> [Seite]
:::

Beschluss vom Finanzgericht Düsseldorf - 15 Ko 521/11 KF
Tenor
Die Erinnerung wird zurückgewiesen.
Die Entscheidung ergeht gerichtsgebührenfrei.
Die Erinnerungsführer tragen die gerichtlichen Auslagen und die gerichtlichen Kosten.
1
Gründe:
2Die Erinnerungsführer –Ef.- wenden sich gegen den Gerichtskostenansatz in dem Verfahren 15 K 4944/08 Kg, AO; nach übereinstimmender Hauptsacheerledigung sind die Kosten des Verfahrens mit Beschluss vom 21. Dezember 2009 gegeneinander aufgehoben worden.
3Mit Beschluss vom 19. Januar 2011 setzte die Urkundsbeamtin der Geschäftsstelle die aus der Staatskasse an die Ef. zu zahlende Vergütung gemäß §§ 45 RVG ff. auf 161,33 EUR fest. Die Vergütung berechnete sie durch Anrechnung der hälftigen Geschäftsgebühr auf die Verfahrensgebühr. Hiergegen wenden sich die Ef. mit dem Einwand, keine Zahlungen erhalten zu haben.
4Die Ef. beantragen,
5unter Änderung des Beschlusses vom 19. Januar 2011 die Vergütung ohne Anrechnung einer Geschäftsgebühr festzusetzen.

:::

> [Bereitgestellte Daten]
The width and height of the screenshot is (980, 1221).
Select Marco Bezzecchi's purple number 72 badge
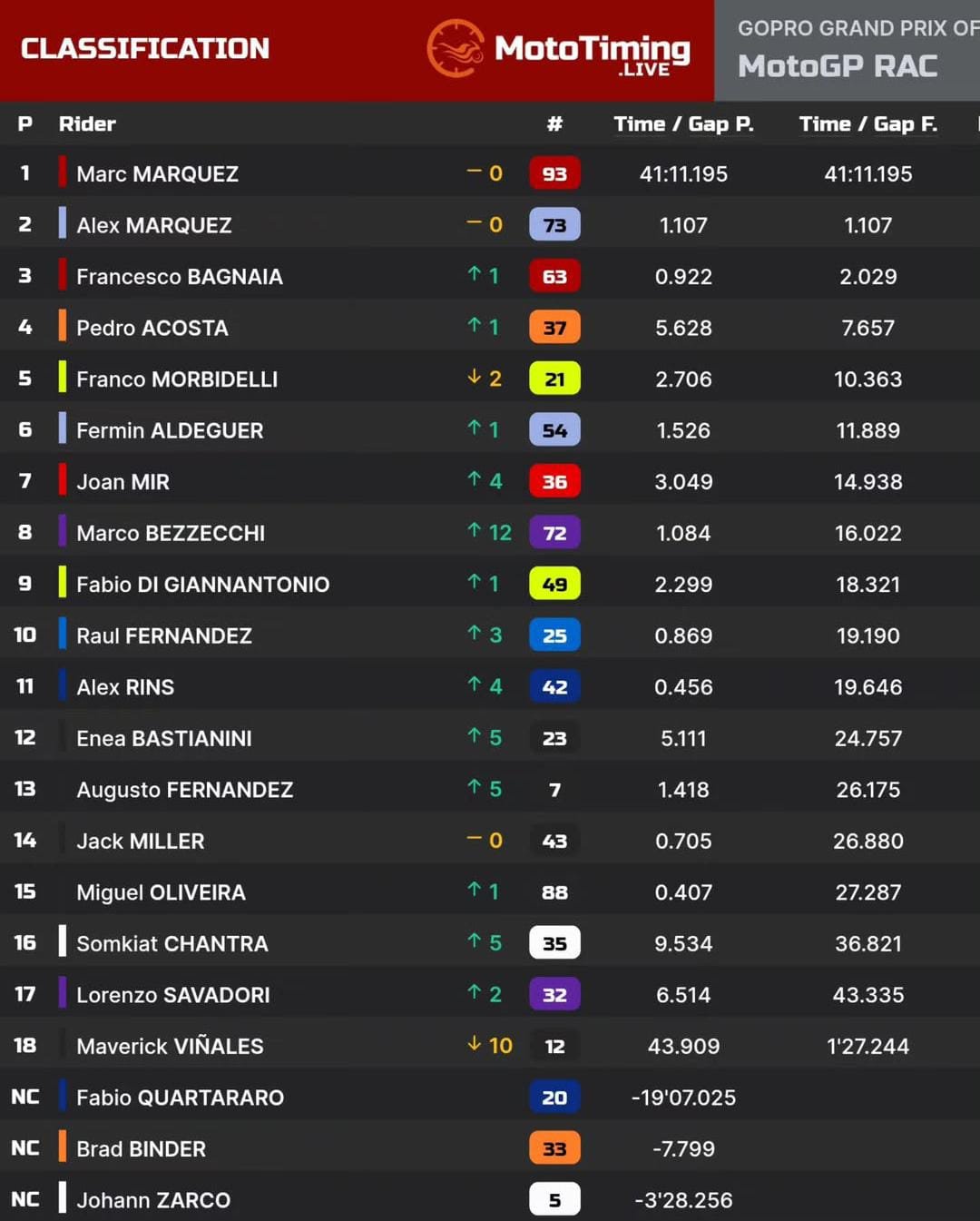point(554,533)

:::

> [Die Aufgabe] Gib einen Abschnitt aus dem Beschluss des Finanzgerichts wörtlich wieder. Setze bei den Worten mit „Beschluss vom Finanzgericht“ ein und höre nach „erhalten zu haben.“ auf.

> [Fertige Antwort]
Beschluss vom Finanzgericht Düsseldorf - 15 Ko 521/11 KF
Tenor
Die Erinnerung wird zurückgewiesen.
Die Entscheidung ergeht gerichtsgebührenfrei.
Die Erinnerungsführer tragen die gerichtlichen Auslagen und die gerichtlichen Kosten.
1
Gründe:
2Die Erinnerungsführer –Ef.- wenden sich gegen den Gerichtskostenansatz in dem Verfahren 15 K 4944/08 Kg, AO; nach übereinstimmender Hauptsacheerledigung sind die Kosten des Verfahrens mit Beschluss vom 21. Dezember 2009 gegeneinander aufgehoben worden.
3Mit Beschluss vom 19. Januar 2011 setzte die Urkundsbeamtin der Geschäftsstelle die aus der Staatskasse an die Ef. zu zahlende Vergütung gemäß §§ 45 RVG ff. auf 161,33 EUR fest. Die Vergütung berechnete sie durch Anrechnung der hälftigen Geschäftsgebühr auf die Verfahrensgebühr. Hiergegen wenden sich die Ef. mit dem Einwand, keine Zahlungen erhalten zu haben.